To write poems during the first terrible year after such a death (there is no subsequent year that is not terrible, but the first one may be the most shocking one): that's what Bang, already author of four previous collections, chose to do. Her son Michael died in June 2004, and ELEGY, the collection of poems written within his death, was published at the end of 2007 and early this year won the National Book Critics Circle Award in poetry. Every single poem in the book walks into and toward this death.
At first the awareness Bang presents is simple, even ordinary: In "We Took Our Places" she writes,
We're remembering to set an alarm
On tomorrow.
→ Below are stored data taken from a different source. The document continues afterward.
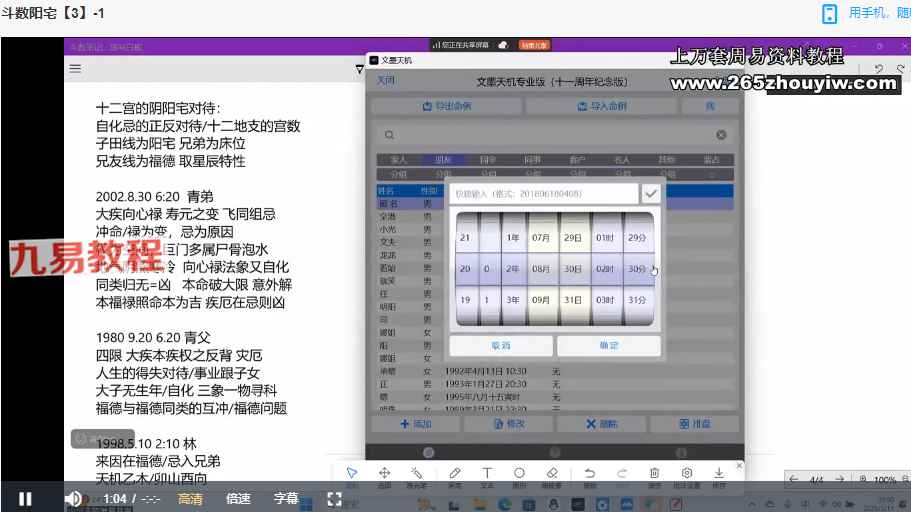
Task: Select the pen tool in annotation toolbar
Action: point(454,473)
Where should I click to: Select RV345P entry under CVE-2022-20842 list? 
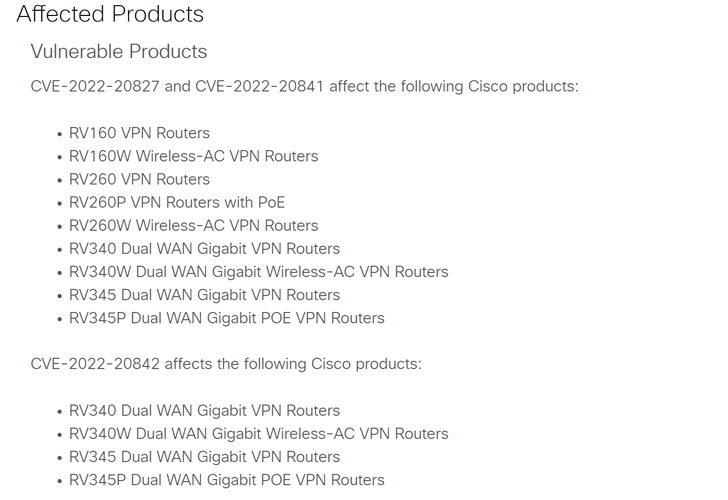[227, 481]
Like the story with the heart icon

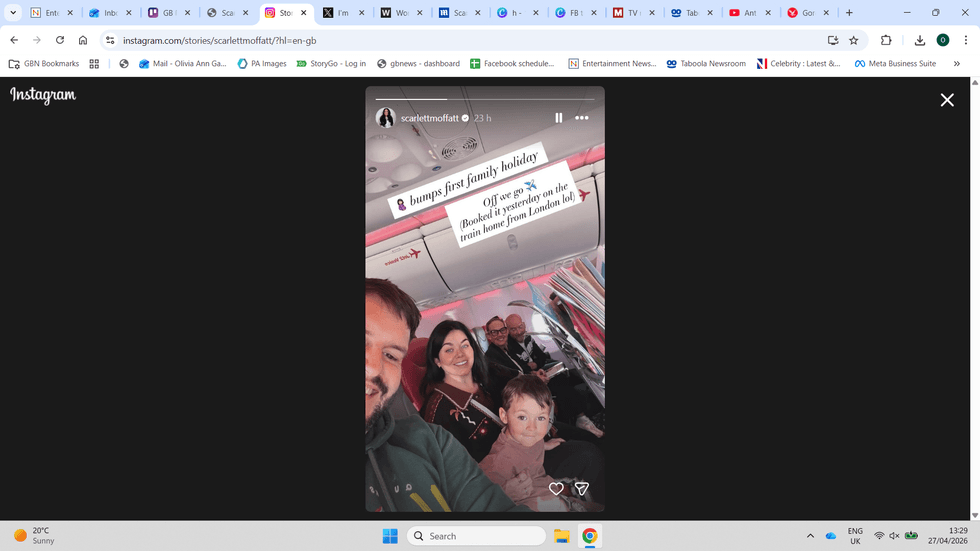(556, 488)
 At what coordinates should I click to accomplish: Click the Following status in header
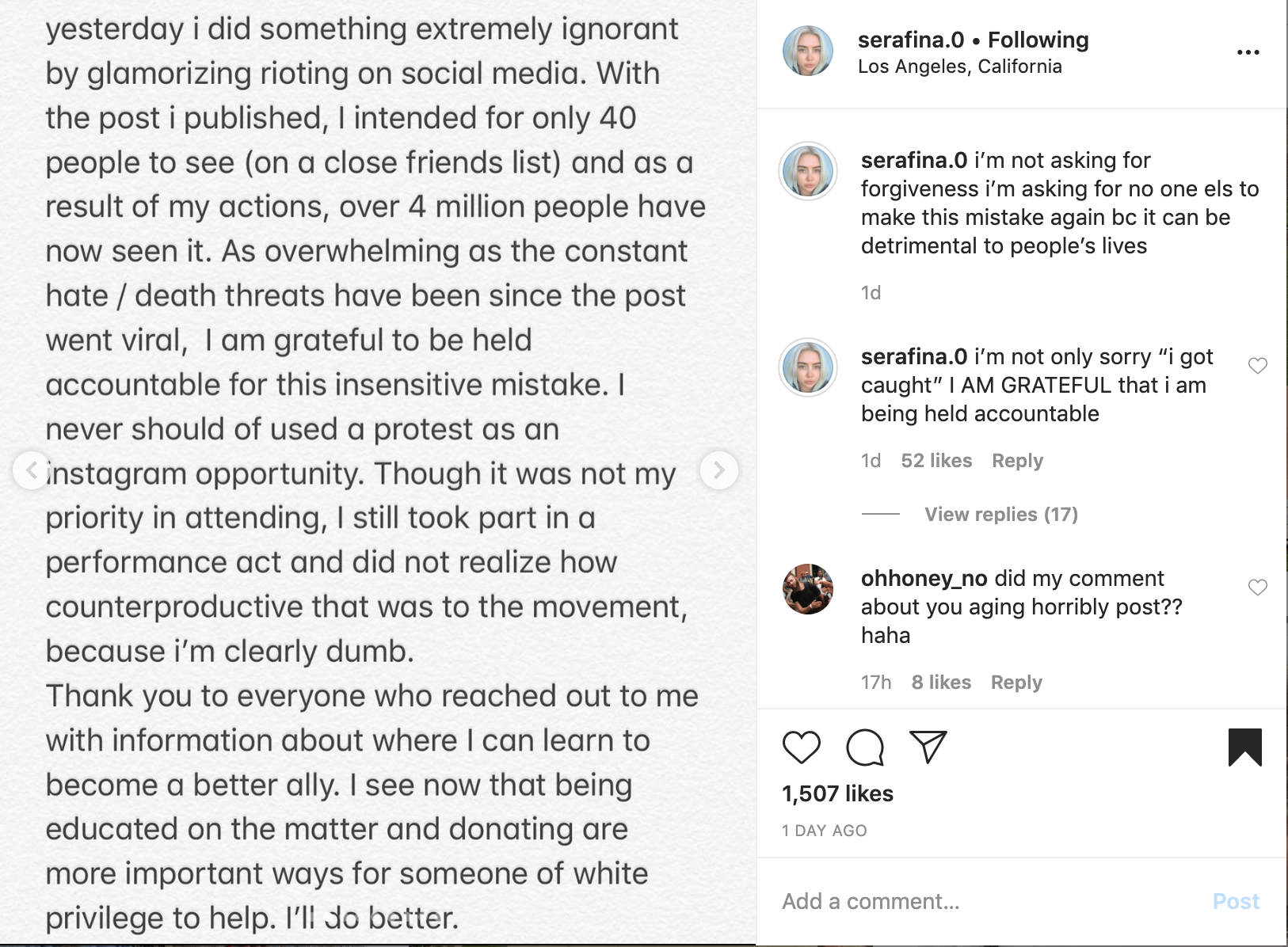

We're forgetting the bad
Days of crumbling rocks in our stockings at x-mas.
Someone shook her
Awake and she went on.
But I have five friends right now who live on as parents of a dead "young adult child." And walking into the mornings and afternoons after the funeral is the least of what lies ahead after such a death. In fact, as one friend told me, "The empty place grows larger all the time. With each year, there are more things that your child would have done -- married, had children, celebrated a thirtieth birthday. You've lost it all, and the all just keeps growing."
So the poems in ELEGY probe, like tongue in the gap of the missing tooth, and the horror expands. In "Utopian Longing Becomes More Absurd," Bang says,"Here is the tormented / Arithmetic of one minus one. The zero // In one now hides the other."
Of course, we seek explanations. My friend says she always knew her daughter held the possibility of suicide. Bang doesn't suggest that -- can't even be sure suicide is what happened -- but in "A Place" she reflects on what preceded her son's death:
He'd already slid
Into a depression. Into the state of wishing
To be all he had been which was now a blur.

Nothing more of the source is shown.